The GLO will monitor implementation of the Plan to insure that such implementation is consistent with the GLO's understanding of the Plan, interpreted in light of all Plan-related documents and clarifications. Failure to implement the Plan in a manner consistent with this understanding may result in GLO action to withdraw certification of all or any part of the Plan pursuant to 31 TAC §15.10(f) and/or §15.21(c).

Hearing and Public Comment Period. The GLO conducted a public hearing to receive public comment on the proposed amendments to §15.36 at the Seabrook Community Center, 1210 Anders, Seabrook, Texas, on March 31, 2004. In addition to the public hearing and the 30 day comment period specified in the notice of proposed rulemaking published in the March 19, 2004, issue of the Texas Register (29 TexReg 2849), the GLO extended the comment period to May 7, 2004, to address an inadvertent error in the original notice indicating an incorrect electronic mail address for submission of written comments. Notice of the extension was provided in the April 30, 2004, issue of the Texas Register (29 TexReg 4311) and was covered in the local Galveston newspaper. The GLO gave due consideration to all comments received by the agency.

CERTIFICATIONS

Texas Natural Resources Code, §61.022(c) provides that the commissioner shall certify whether a local government's proposals to regulate vehicular traffic so as to prohibit vehicles from an area of public beach or to impose or increase public beach access, parking, or use fees are consistent with the Open Beaches Act (OBA), §§61.001 - 61.026, Texas Natural Resources Code, and the GLO's Beach/Dune Rules, 31 TAC §§15.1 - 15.10. 31 TAC §15.8 establishes procedures for certification by the GLO as to whether the initiation or amendment of a beach user fee is consistent with the OBA and the GLO's Beach/Dune Rules. 31 TAC §15.7(h) - (k) establishes procedures for certification by the GLO as to whether the initiation or amendment of a vehicular control plan is consistent with the OBA and the GLO's Beach/Dune Rules. 31 TAC §15.21 establishes procedures whereby local governments are required to implement conditionally certified plans consistent the OBA and the GLO's Beach/Dune Rules. 31 TAC §15.3(o) establishes procedures through which local governments can submit integrated dune protection and beach access plans for certification, and the GLO's standards for certification where a plan or plan amendment varies from the GLO's Beach/Dune Rules.

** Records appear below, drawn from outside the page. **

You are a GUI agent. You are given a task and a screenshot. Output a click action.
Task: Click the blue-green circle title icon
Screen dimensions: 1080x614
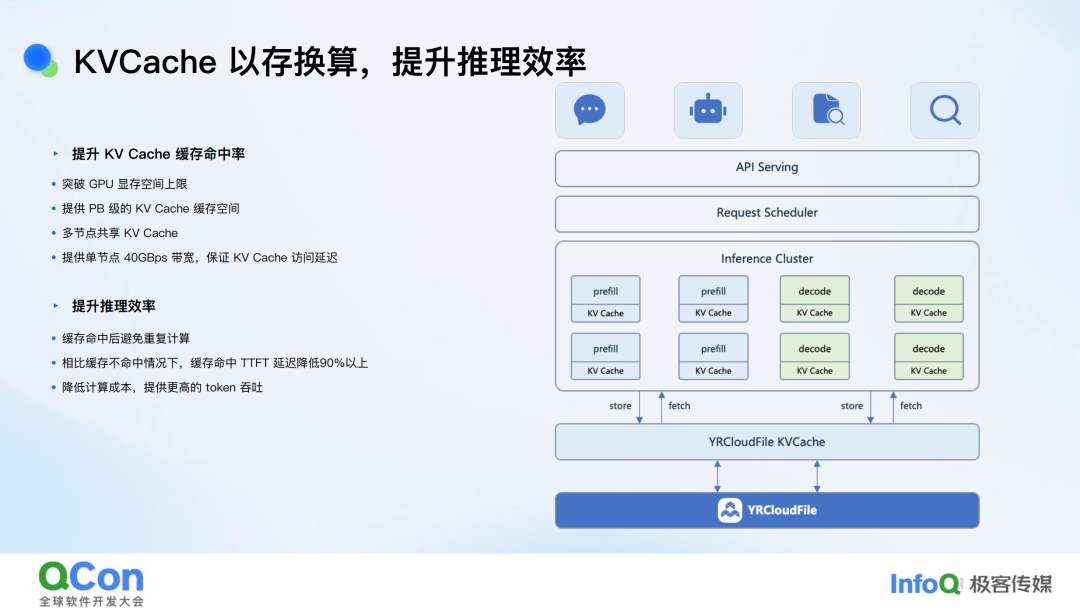40,61
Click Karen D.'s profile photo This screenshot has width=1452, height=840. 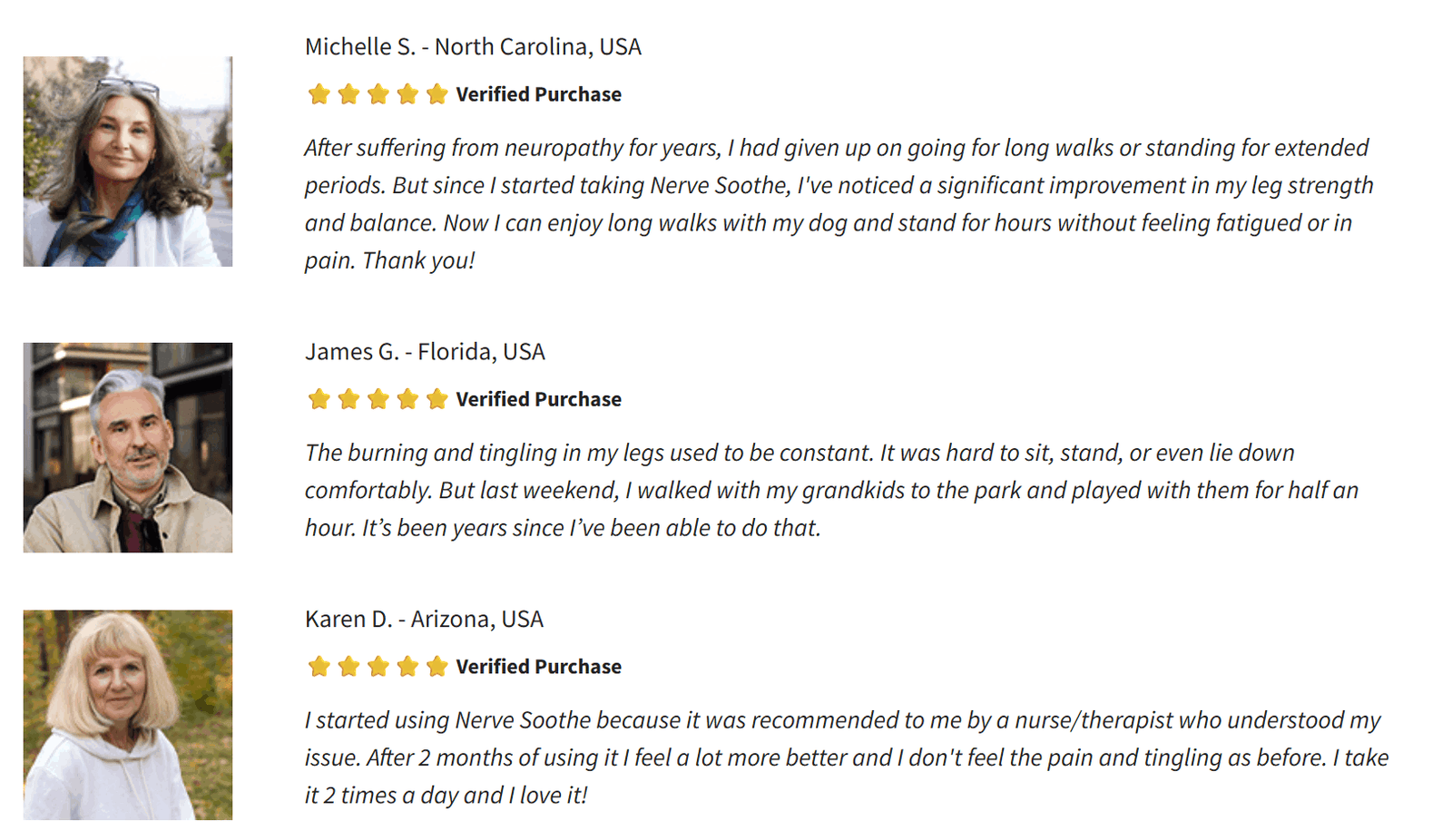(x=128, y=715)
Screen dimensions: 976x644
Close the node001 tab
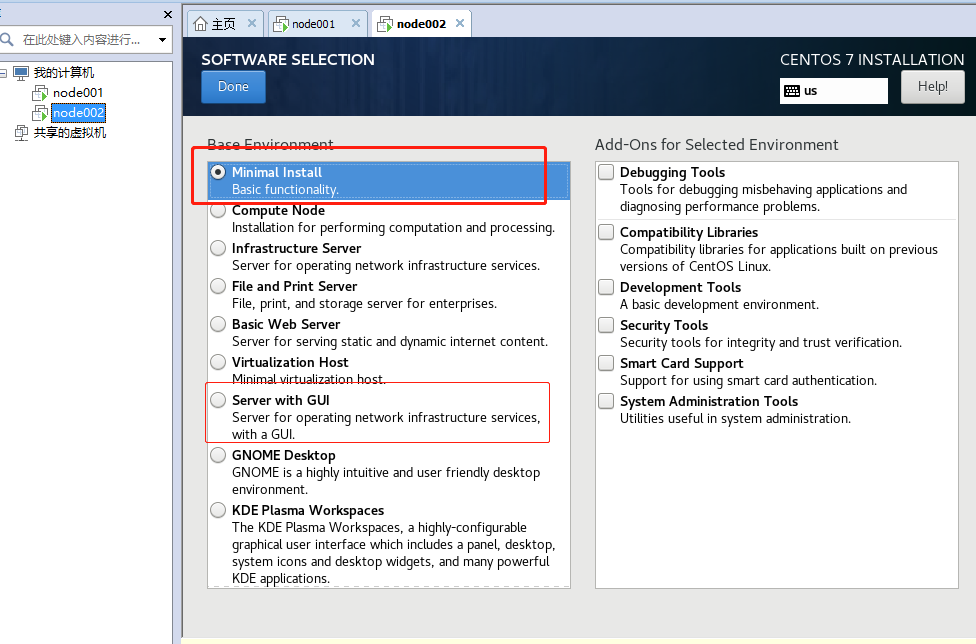pos(354,23)
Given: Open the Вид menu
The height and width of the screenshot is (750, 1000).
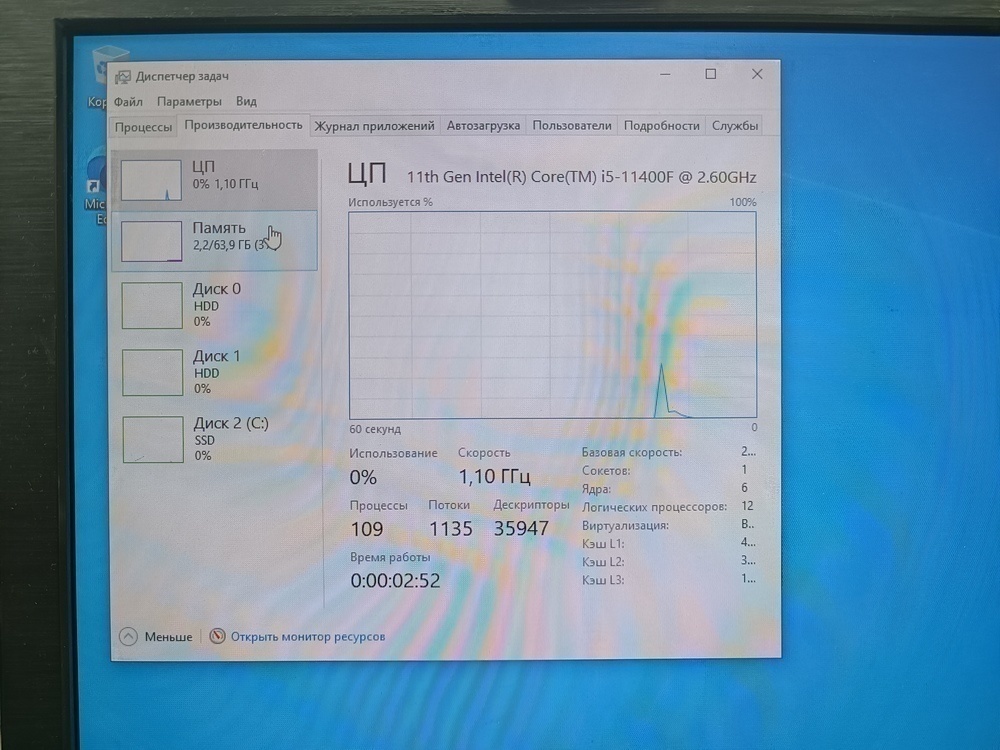Looking at the screenshot, I should (245, 101).
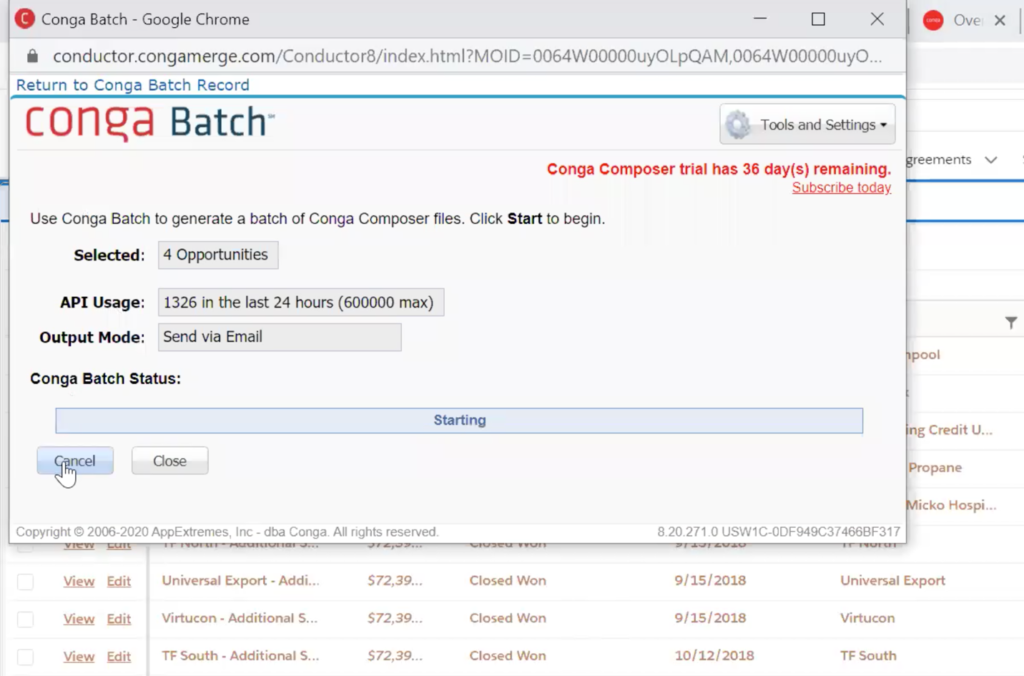Click the Conga Batch logo in the dialog
The image size is (1024, 676).
[x=148, y=123]
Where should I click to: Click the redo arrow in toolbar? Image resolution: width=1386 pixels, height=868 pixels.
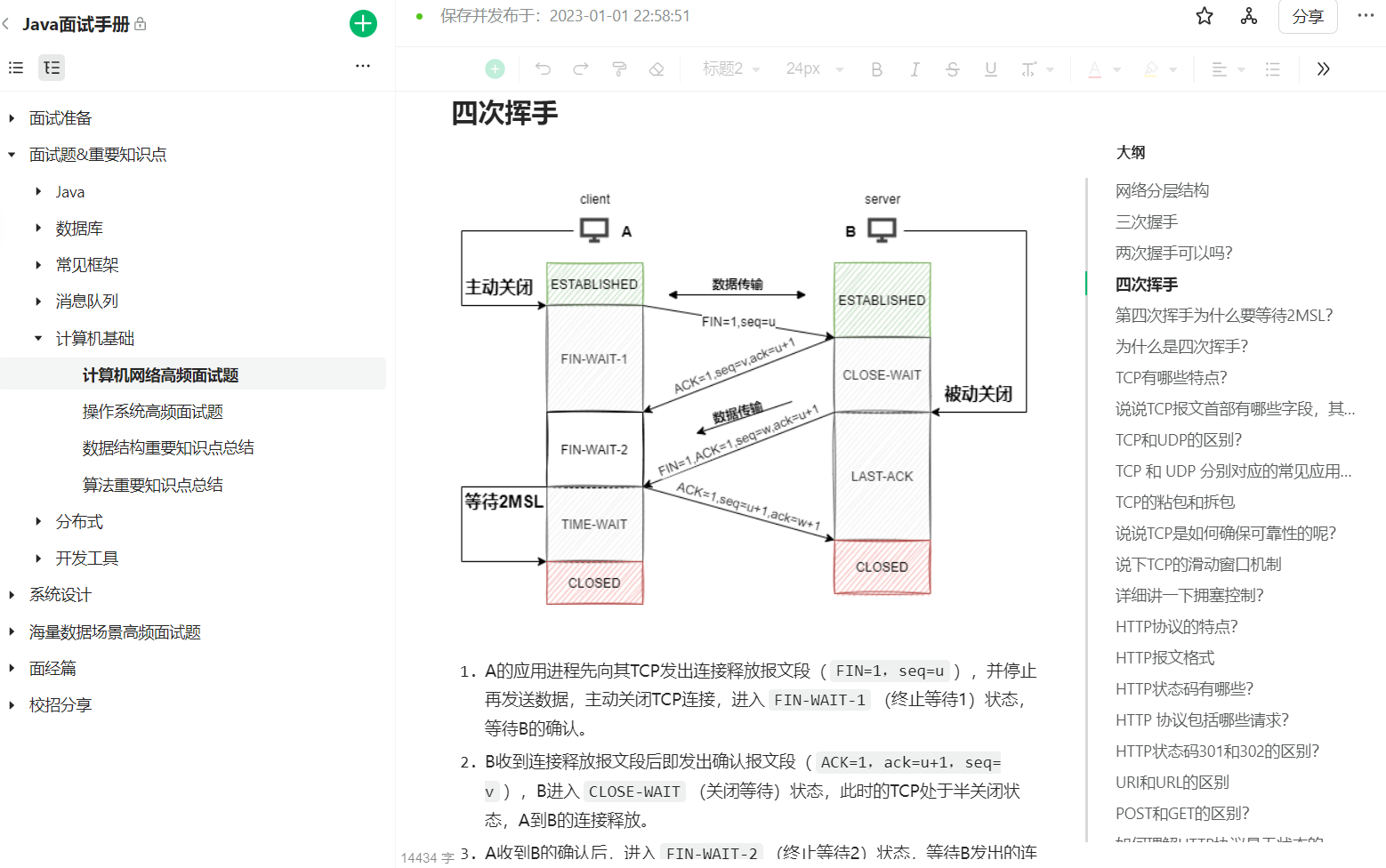pos(581,69)
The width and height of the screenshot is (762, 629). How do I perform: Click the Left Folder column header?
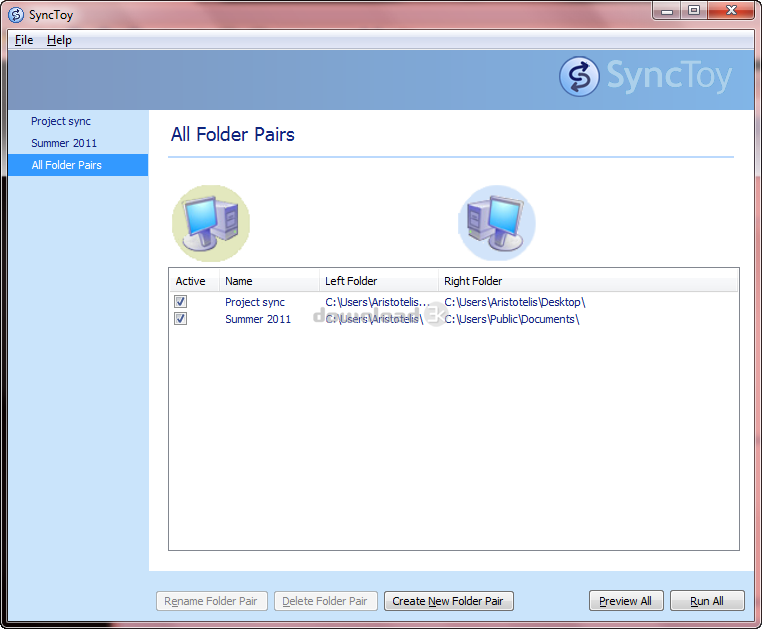pyautogui.click(x=351, y=281)
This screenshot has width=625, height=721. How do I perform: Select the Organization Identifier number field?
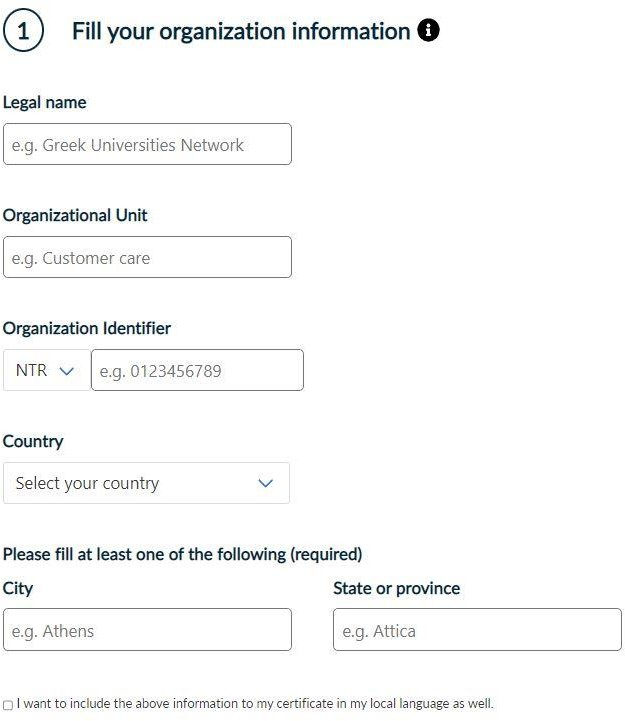(197, 371)
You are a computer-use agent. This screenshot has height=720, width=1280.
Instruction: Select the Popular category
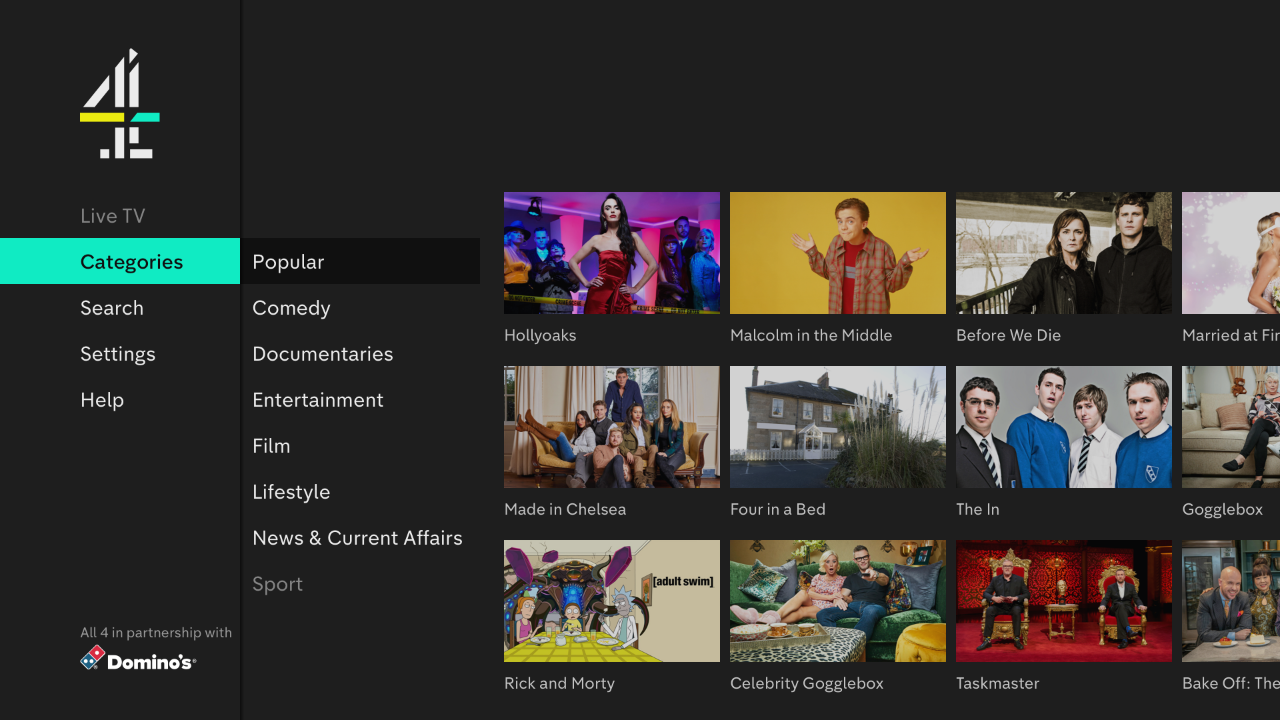[x=288, y=261]
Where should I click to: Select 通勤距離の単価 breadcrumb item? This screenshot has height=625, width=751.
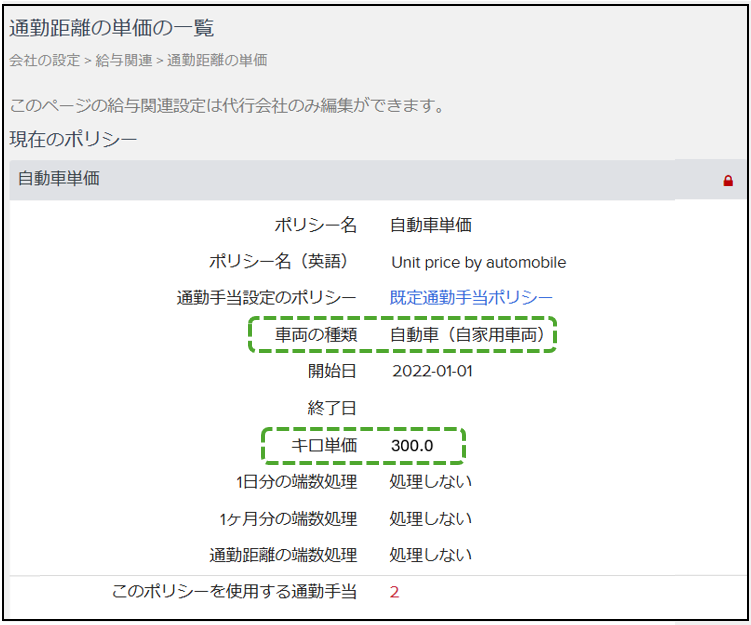coord(217,61)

Pursuant to the cited statutory and regulatory authority and the GLO's understanding of the Plan as stated herein, the GLO certifies as consistent with the OBA and the GLO's Beach/Dune Rules the January 29, 2004, and the February 26, 2004, amendments to the City's Plan to change the boundaries of Seawall Urban Beach Park, and to establish or increase beach user fees to be collected at the Seawall Beach Urban Park, Stewart Beach, R.A. Apffel Park, Dellanera Park, and east and west areas of Galveston Island. Failure to implement the Plan in compliance with the Plan's terms, GLO's Beach/Dune Rules, or the OBA may result in GLO action to withdraw certification of this part of the Plan pursuant to 31 TAC §15.10(f).

Additionally, pursuant to the cited statutory and regulatory authority and the GLO's understanding of the Plan as stated herein, the GLO certifies as consistent with the OBA and the GLO's Beach/Dune Rules the February 26, 2004, amendments to the Plan implementing a comprehensive beach access and parking plan through Section 29-90 of the Galveston Zoning Standards and Appendix A thereto with respect to the public beach west of the eastern boundary of Stewart Beach (the areas served by AP 2 through AP 41), and east of the western boundary of R.A. Apffel Park (the area served by AP 1). Failure to implement the Plan in compliance with the Plan's terms, GLO's Beach/Dune Rules, or the OBA may result in GLO action to withdraw certification of all or any part of the Plan pursuant to 31 TAC §15.10(f).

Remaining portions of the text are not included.